'So much,' responded Dietrich. 'Yonder's a runaway from two masters: the law of Cologne, and the conqueror of Satan; and all good citizens are empowered to bring him back, dead or alive.'
'Dietrich! Dietrich! dare you talk thus of the man who saved me?' cried
Margarita.
Dietrich sullenly persisted.
'Then, look!' said the White Rose, reddening under the pale dawn; 'he shall not, he shall not go with you.'
One of the Club was here on the point of speaking to the White Rose,— a breach of the captain's privilege.
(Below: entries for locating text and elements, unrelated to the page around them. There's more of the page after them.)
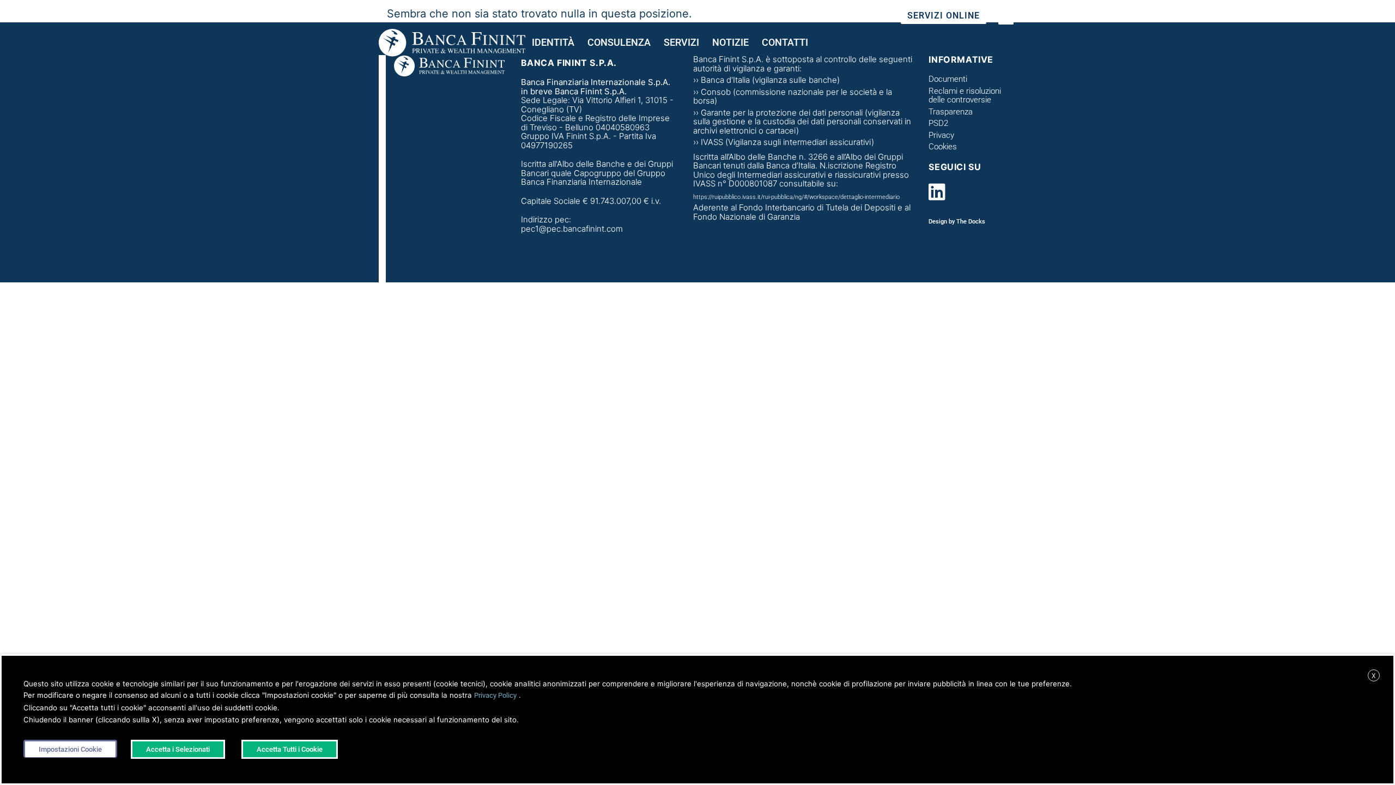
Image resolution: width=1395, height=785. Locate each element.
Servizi (681, 42)
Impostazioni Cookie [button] (70, 749)
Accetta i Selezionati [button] (178, 749)
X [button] (1374, 676)
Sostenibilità (842, 16)
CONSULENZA (619, 42)
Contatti (785, 42)
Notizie (730, 42)
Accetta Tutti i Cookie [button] (290, 749)
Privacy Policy (495, 695)
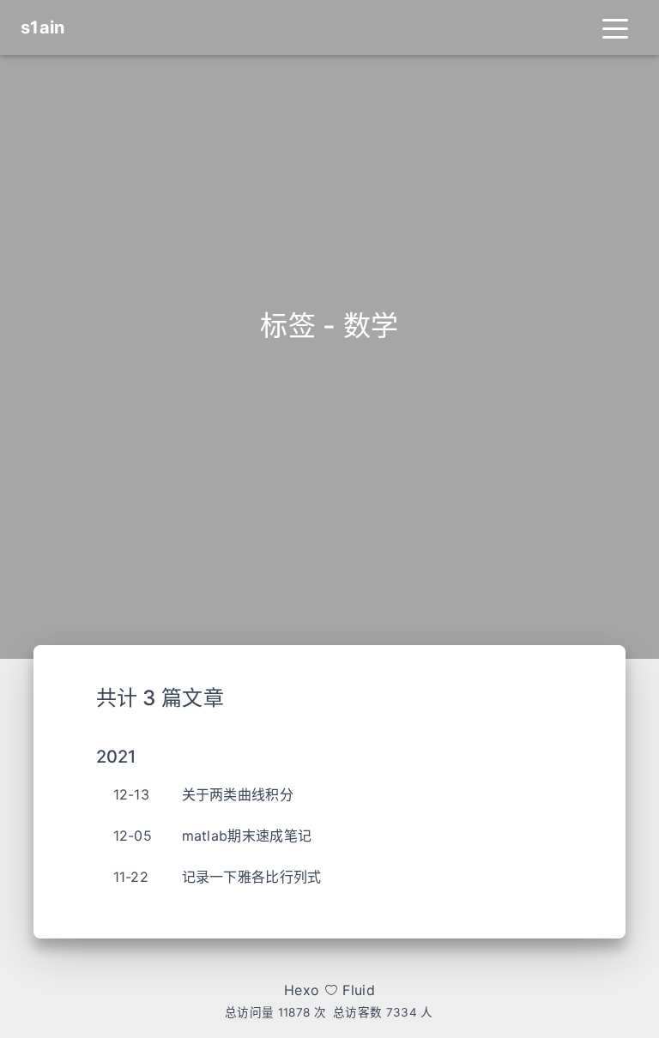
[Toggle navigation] (615, 27)
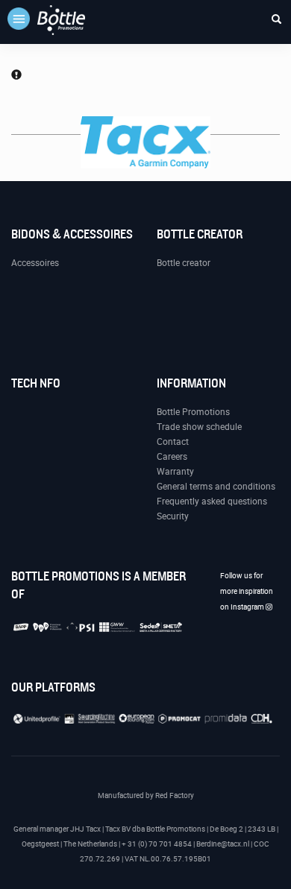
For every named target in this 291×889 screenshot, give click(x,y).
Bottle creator (183, 263)
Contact (173, 442)
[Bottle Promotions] (61, 20)
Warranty (175, 471)
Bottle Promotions (193, 412)
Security (173, 516)
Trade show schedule (199, 427)
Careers (172, 457)
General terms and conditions (216, 486)
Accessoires (35, 263)
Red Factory (174, 795)
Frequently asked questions (212, 501)
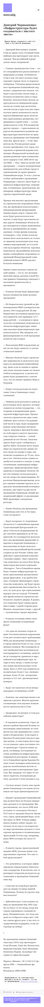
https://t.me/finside (29, 981)
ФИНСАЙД (9, 14)
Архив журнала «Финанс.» (26, 992)
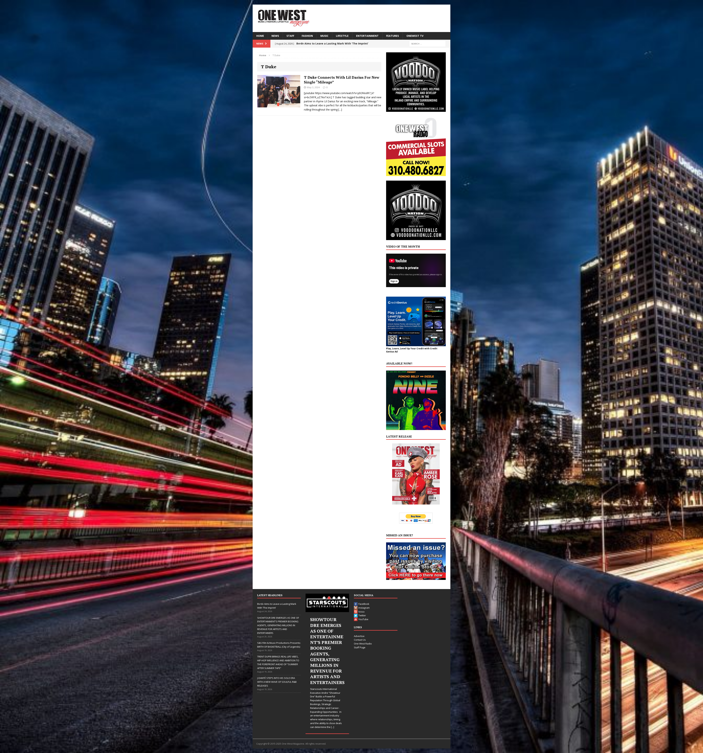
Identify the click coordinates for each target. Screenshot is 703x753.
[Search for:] (427, 43)
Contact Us (360, 639)
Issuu (361, 611)
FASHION (307, 36)
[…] (340, 109)
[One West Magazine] (351, 18)
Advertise (359, 636)
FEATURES (392, 36)
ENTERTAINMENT (367, 36)
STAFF (290, 36)
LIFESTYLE (342, 36)
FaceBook (363, 604)
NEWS (275, 36)
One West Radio (363, 643)
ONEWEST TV (414, 36)
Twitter (362, 615)
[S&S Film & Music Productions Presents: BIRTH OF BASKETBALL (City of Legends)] (324, 603)
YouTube (363, 619)
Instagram (364, 607)
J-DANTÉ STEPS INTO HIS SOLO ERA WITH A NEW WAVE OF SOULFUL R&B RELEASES (277, 681)
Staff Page (359, 647)
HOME (260, 36)
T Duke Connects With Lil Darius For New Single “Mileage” (341, 80)
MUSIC (324, 36)
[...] (331, 692)
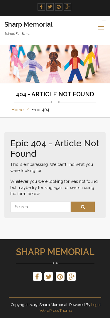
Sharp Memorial (55, 252)
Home (17, 109)
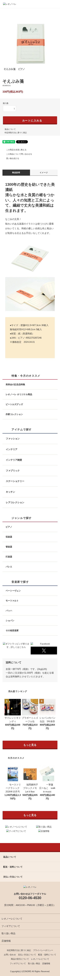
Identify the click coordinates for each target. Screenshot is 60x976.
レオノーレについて (12, 918)
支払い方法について (27, 954)
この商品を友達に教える (16, 150)
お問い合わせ (10, 954)
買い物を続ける (12, 158)
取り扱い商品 (8, 933)
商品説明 (16, 172)
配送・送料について (47, 954)
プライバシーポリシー (43, 950)
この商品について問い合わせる (19, 154)
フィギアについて (11, 926)
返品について (10, 129)
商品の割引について (20, 959)
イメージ (44, 172)
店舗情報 (6, 941)
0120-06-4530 (30, 898)
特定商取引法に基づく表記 (16, 133)
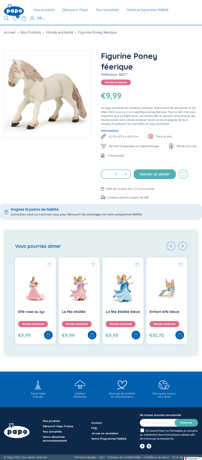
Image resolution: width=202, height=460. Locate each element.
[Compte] (32, 18)
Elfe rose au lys (31, 311)
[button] (171, 246)
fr (40, 18)
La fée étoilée (74, 311)
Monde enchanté (59, 32)
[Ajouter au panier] (48, 335)
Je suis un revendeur (105, 433)
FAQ (94, 428)
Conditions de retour (156, 457)
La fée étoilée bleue (123, 311)
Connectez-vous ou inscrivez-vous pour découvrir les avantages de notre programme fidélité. (77, 214)
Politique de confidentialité (124, 457)
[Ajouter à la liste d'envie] (183, 174)
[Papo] (14, 10)
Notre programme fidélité (147, 10)
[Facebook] (142, 446)
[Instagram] (149, 446)
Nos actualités (107, 10)
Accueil (9, 32)
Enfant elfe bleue (164, 311)
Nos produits (44, 10)
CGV (102, 457)
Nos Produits (30, 32)
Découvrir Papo (75, 10)
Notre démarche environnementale (55, 438)
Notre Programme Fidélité (108, 438)
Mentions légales (85, 457)
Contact (96, 423)
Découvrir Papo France (58, 426)
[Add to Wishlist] (49, 264)
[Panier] (24, 18)
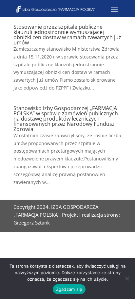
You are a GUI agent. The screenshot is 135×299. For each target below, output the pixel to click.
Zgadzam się (69, 289)
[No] (127, 278)
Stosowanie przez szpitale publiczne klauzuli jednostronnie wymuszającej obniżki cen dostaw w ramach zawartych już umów (67, 34)
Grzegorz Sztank (31, 222)
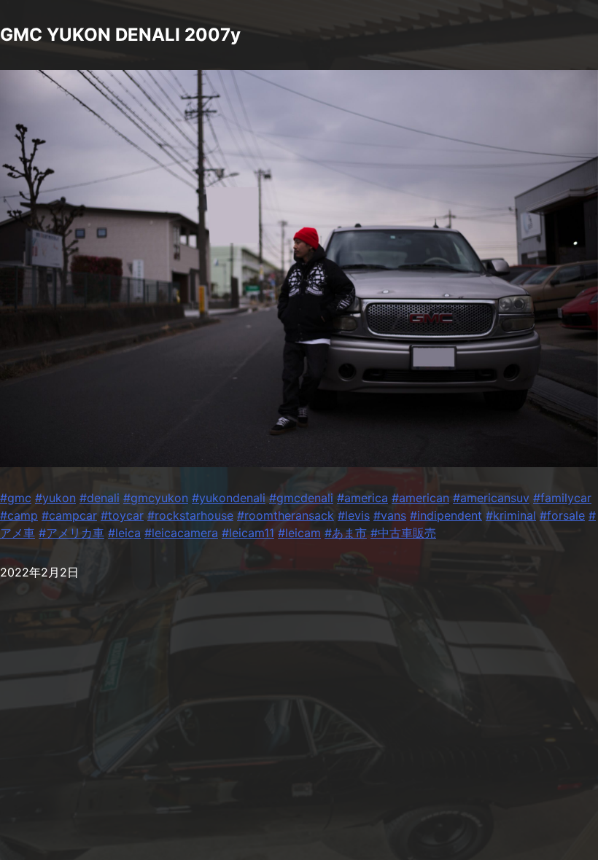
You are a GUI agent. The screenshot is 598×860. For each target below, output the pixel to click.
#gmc (15, 497)
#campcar (69, 515)
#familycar (562, 497)
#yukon (55, 497)
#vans (389, 515)
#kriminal (511, 515)
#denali (99, 497)
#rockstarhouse (190, 515)
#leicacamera (181, 532)
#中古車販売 (403, 532)
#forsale (562, 515)
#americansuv (491, 497)
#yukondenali (228, 497)
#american (420, 497)
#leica (124, 532)
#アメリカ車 (71, 532)
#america (362, 497)
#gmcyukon (155, 497)
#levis (354, 515)
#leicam (299, 532)
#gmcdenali (301, 497)
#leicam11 (248, 532)
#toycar (122, 515)
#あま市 (346, 532)
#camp (19, 515)
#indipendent (446, 515)
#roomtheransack (285, 515)
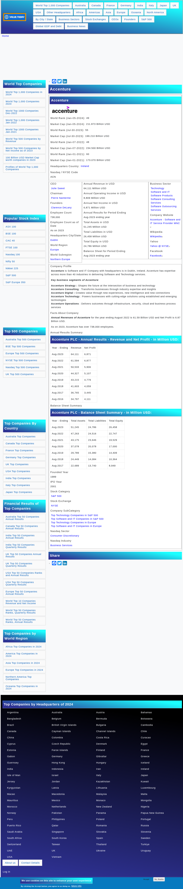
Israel (55, 775)
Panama (101, 813)
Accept (146, 879)
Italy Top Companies (18, 485)
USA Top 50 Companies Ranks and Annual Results (24, 574)
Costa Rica (102, 737)
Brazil (10, 725)
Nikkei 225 (12, 268)
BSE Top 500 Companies (20, 346)
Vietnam (56, 857)
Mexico (56, 800)
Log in (6, 871)
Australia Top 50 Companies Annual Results (22, 517)
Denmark (101, 744)
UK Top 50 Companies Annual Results (23, 555)
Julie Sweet (58, 188)
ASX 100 (11, 226)
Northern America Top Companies (19, 678)
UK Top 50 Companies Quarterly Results (19, 564)
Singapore (58, 831)
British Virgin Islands (64, 725)
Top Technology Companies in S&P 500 (74, 515)
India (140, 5)
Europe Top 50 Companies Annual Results (21, 592)
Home (5, 36)
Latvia (55, 787)
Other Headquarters (58, 12)
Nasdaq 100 (13, 254)
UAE (9, 850)
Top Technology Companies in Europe (73, 522)
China (10, 737)
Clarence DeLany (61, 207)
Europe (121, 12)
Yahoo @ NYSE (159, 246)
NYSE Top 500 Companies (21, 360)
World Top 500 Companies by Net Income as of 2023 (23, 149)
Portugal (146, 819)
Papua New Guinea (152, 813)
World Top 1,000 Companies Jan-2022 (22, 121)
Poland (100, 819)
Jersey (11, 781)
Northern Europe (60, 259)
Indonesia (57, 769)
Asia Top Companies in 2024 (23, 663)
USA (38, 12)
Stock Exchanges (95, 19)
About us (10, 862)
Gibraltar (101, 756)
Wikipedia (156, 236)
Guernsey (13, 762)
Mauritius (12, 800)
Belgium (56, 718)
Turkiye (145, 844)
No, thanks (159, 879)
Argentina (13, 712)
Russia (145, 825)
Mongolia (146, 800)
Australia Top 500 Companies (23, 339)
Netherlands (59, 806)
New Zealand (104, 806)
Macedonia (58, 794)
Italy (151, 5)
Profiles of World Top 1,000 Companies (22, 168)
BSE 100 (11, 233)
Dietrich felled him unresisting to earth, and resumed:
'It must be done, Beauty of Cologne! the monk, Father Gregory, is now enduring shame and scorn for lack of this truant witness.'
'Enough! I go !' said Farina.
'You leave me?' Margarita looked tender reproach. Weariness and fierce excitement had given a liquid flame to her eyes and an endearing darkness round their circles that matched strangely with her plump youth. Her features had a soft white flush. She was less radiant, but never looked so bewitching. An aspect of sweet human languor caught at the heart of love, and raised tumults.
'It is a duty,' said Farina.
'Then go,' she beckoned, and held her hand for him to kiss. He raised it to his lips. This was seen of all the Club.